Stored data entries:

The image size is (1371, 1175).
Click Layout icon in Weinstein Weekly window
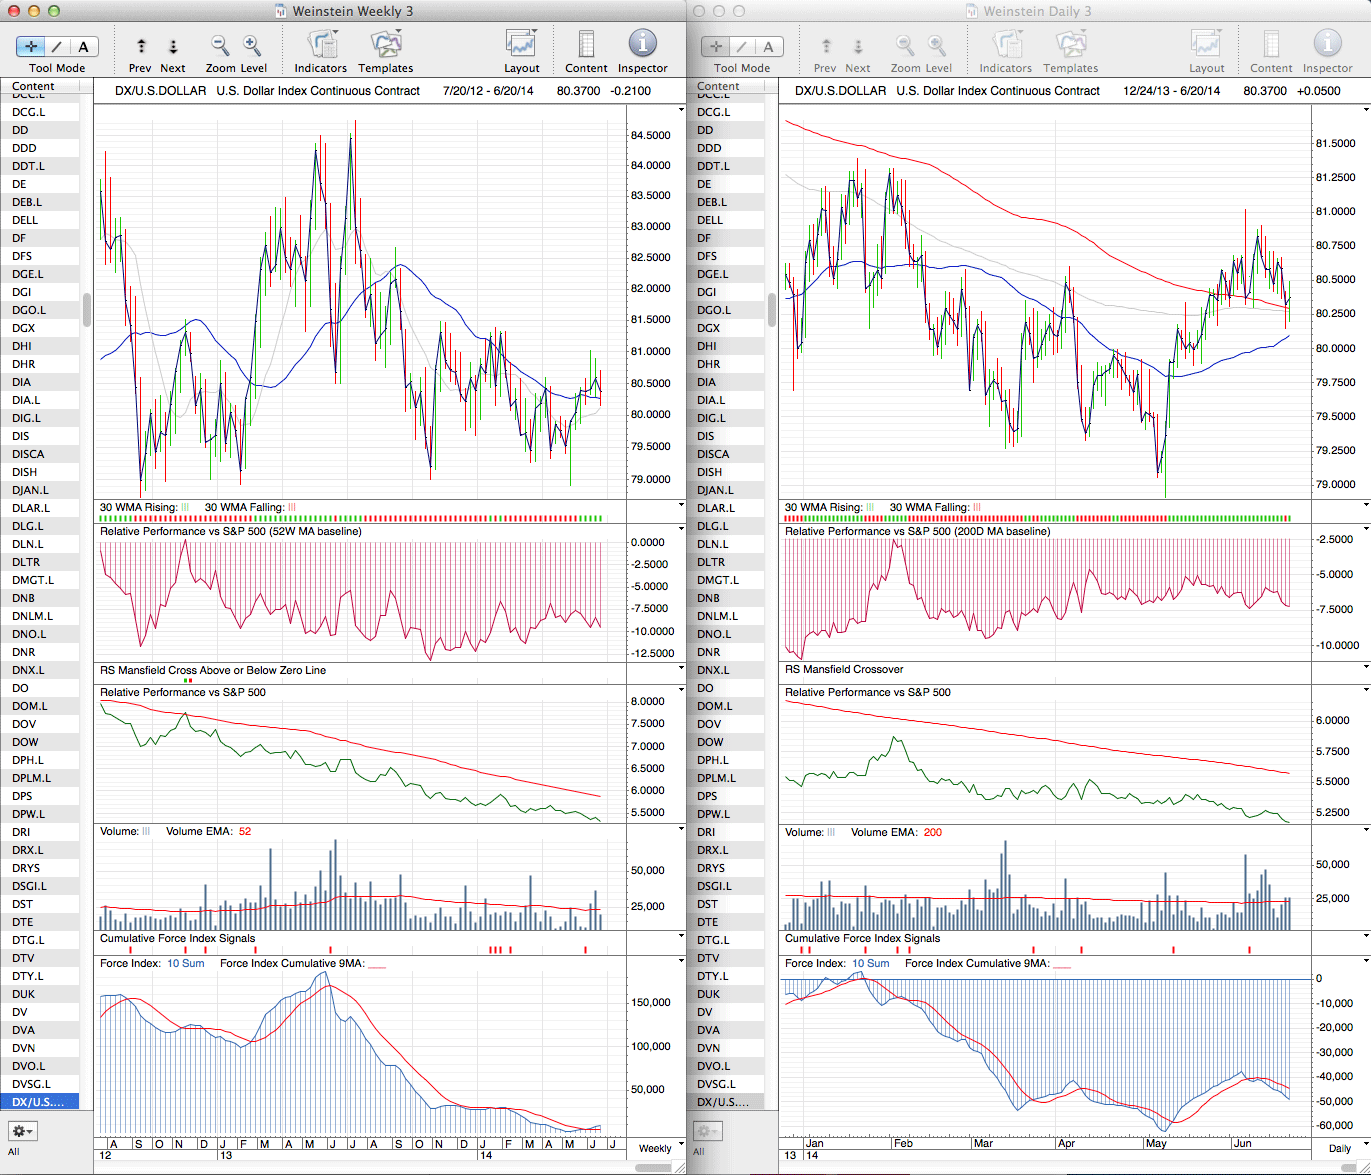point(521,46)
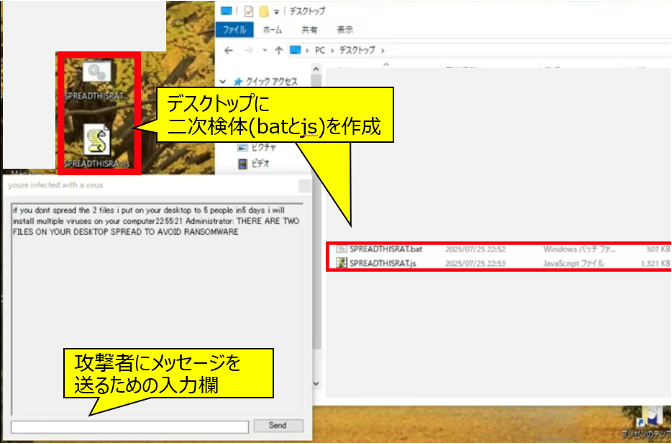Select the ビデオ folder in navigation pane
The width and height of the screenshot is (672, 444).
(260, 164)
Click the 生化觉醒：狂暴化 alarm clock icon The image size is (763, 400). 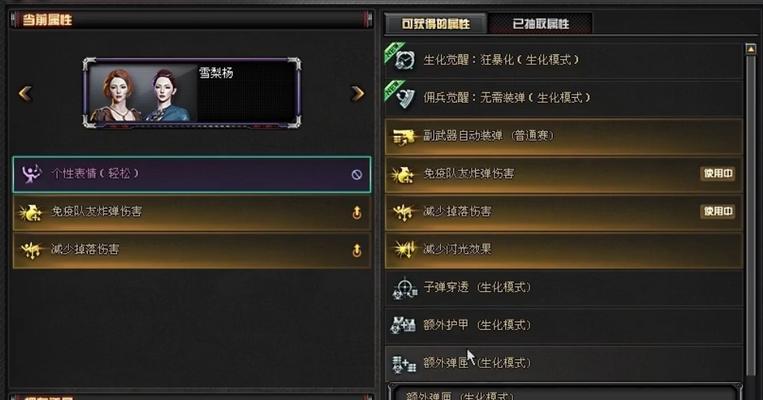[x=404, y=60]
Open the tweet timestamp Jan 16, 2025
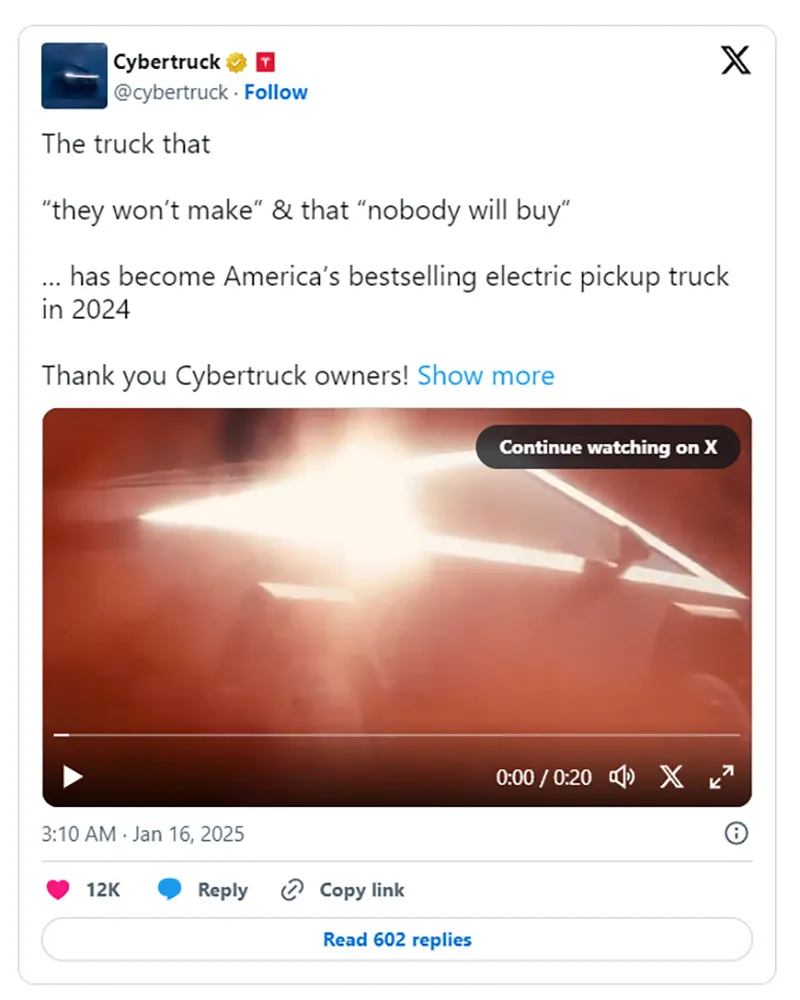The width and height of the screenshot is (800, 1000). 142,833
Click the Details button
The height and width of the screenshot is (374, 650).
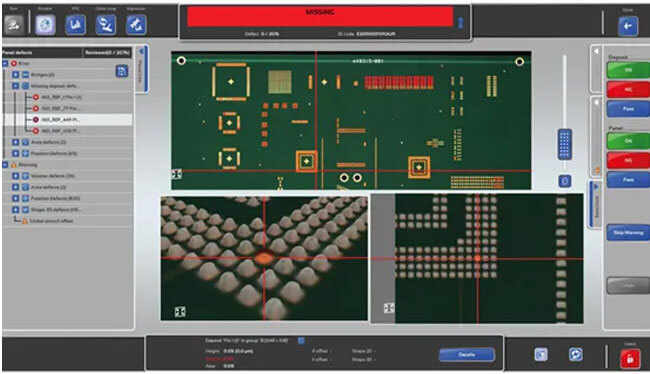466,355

▶ _WHAT TO WORK ON_
Keep out the pictures, and copy exactly the lines from the one that contains "The height and" through the final line of the records above, both ends included.

▶ _OUTPUT FOR THIS TASK_
The height and width of the screenshot is (374, 650).
466,355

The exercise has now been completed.